# Trecho fornecido
□ □ □ □
Às vezes, num esforço mútuo de se esquadrinharem, (já não sabiam onde terminava a pele de um e começava a do outro), chocavam-se violentamente com o cotovelo e a testa e saltavam confusos. Uma tristeza profunda os prostrava durante meses, e nesse tempo gostavam de dormir sob as muralhas.
Muito bem escritos, os dez contos de A casa dos outros são permeados por um fio fantástico e uma constante referência aos sonhos. Arlt, por exemplo, sonhou que era um velho que via as palavras de um livro desaparecerem. Esse fato — um detalhe no conto do estrangeiro que vive na terra branca — é o foco de O deserto de Babel. Em uma inversão da história bíblica, as palavras vão caindo em desuso e se aglutinando, até restarem apenas cinco ou seis: “Não pude fazer nada quando um vizinho igualou com um mesmo fonema […] os pingos da chuva e uma pata de carneiro. Essa lei absurda repudia toda forma de sutileza e afeto. Não sei até onde podem ir os efeitos de sua devastação”. Apenas um homem consegue se livrar do “contágio” e continua falando e escrevendo. Usará o próprio corpo como papel, se for preciso. O importante é não esquecer as palavras. Não deixar o mundo prosseguir (seria possível?) sem sons e sem letras. Vácuo cheio de gente.
Em Como se tecem os lençóis, Castro trata do acaso — ele existe ou não? — e homenageia Paul Auster e sua A invenção da solidão. M. é um professor universitário com crises de pânico e também, nas horas vagas, um escritor sem livros. Seu melhor amigo — com quem não fala há tempos — é W., que mora em outra cidade com a mulher, Celia. Em mais uma noite solitária, M. joga seu charme para Alice, em um bar. Na manhã seguinte, descobre que já a conhecia. A história de M. com Alice parece repetir a de W. com Celia, anos antes. Uma casa de espelhos. “O acaso, entre tantos acontecimentos, é aquele que você elege por uma espécie de afinidade, que o assusta ou perturba, e no final das contas tem a ver com a história que você está querendo inventar para si mesmo, a sua própria aventura.”
□ □ □ □
# Extrato dos dados

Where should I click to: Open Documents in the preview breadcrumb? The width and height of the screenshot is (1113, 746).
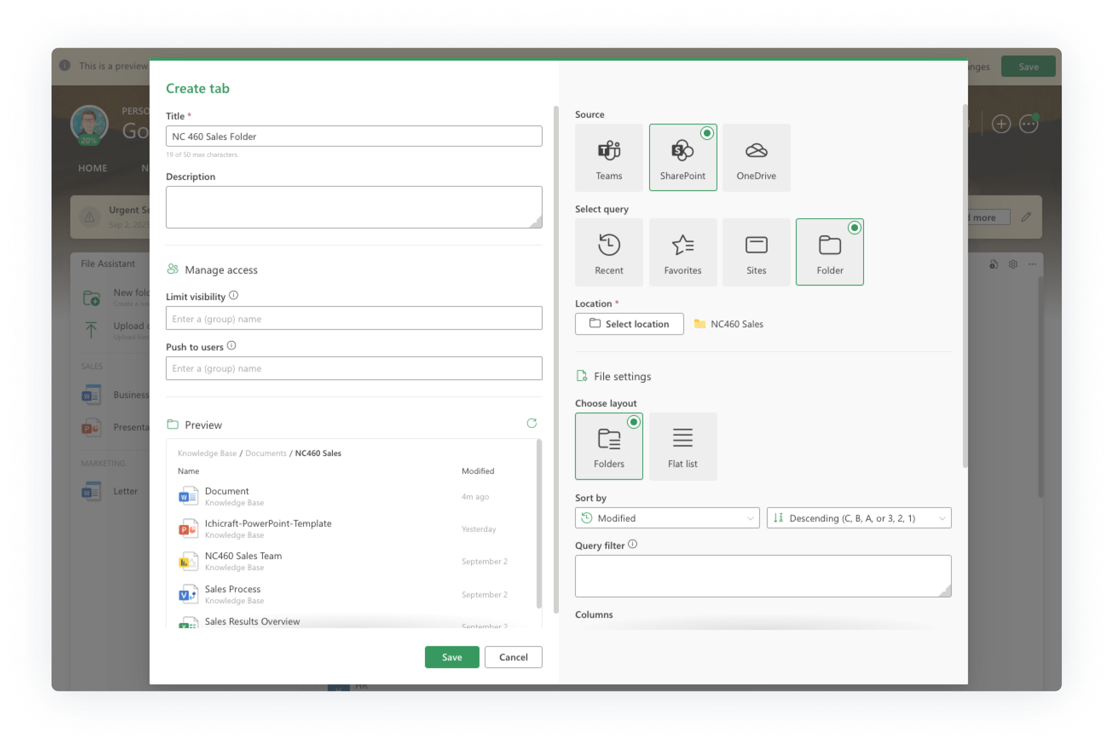click(x=266, y=453)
□ □ □ □
# Instruções de trabalho
[a] No trecho sobre os contos de A casa dos outros, por que o único homem que escapa do “contágio” em O deserto de Babel estaria disposto a usar o próprio corpo como papel? Responda em uma a três frases.
[b] Retome o trecho sobre os contos de A casa dos outros a partir do ponto em que ele termina.

# Lista de respostas
[a] Para ele, o importante é não esquecer as palavras e não deixar o mundo prosseguir sem sons e sem letras. Por isso continua falando e escrevendo, ainda que precise escrever no próprio corpo.

[b]
Castro tem intimidade com a escrita. Seu livro de estréia é seguro, tem personalidade. Há muito ainda o que descobrir nas histórias desse marinheiro de primeira viagem. As inquietações da profissão, o significado (ou a tentativa de entendimento) dos sonhos, a comunicação (ou falta dela), os mundos imaginários. Me deixei levar pelas palavras e desenhei histórias paralelas com meus personagens favoritos. Mergulhei de olhos abertos em um mar de coincidências, espelhos, sonhos e pacotes misteriosos. E, procurando ver o traço do escritor, identifiquei rostos conhecidos — o meu, entre eles.
Cinco perguntas para Marcílio França Castro
O comum e o insólito
• O que aguarda o leitor neste seu livro de estréia?
A casa dos outros é uma reunião de dez contos que exploram formas, temas e cenários diversos, articulados, entretanto, por determinados traços comuns. Algumas narrativas se desenrolam em espaços urbanos, fazem alusão a cidades conhecidas, datas e situações cotidianas; outras evocam paisagens imaginárias e processos oníricos. Há, contudo, pelo menos dois elementos fundamentais que, acredito, aproximam todos os contos e de certa maneira unificam o conjunto. Primeiro, o fato de as histórias sempre envolverem algum personagem deslocado e fora de lugar, em um tempo ou espaço que não é o seu. Em segundo lugar, a força do estranho como aquele elemento que, presente em todas as narrativas, deve manter a tensão e a passagem entre o comum e o insólito.
• O que a sua literatura, em geral, pretende?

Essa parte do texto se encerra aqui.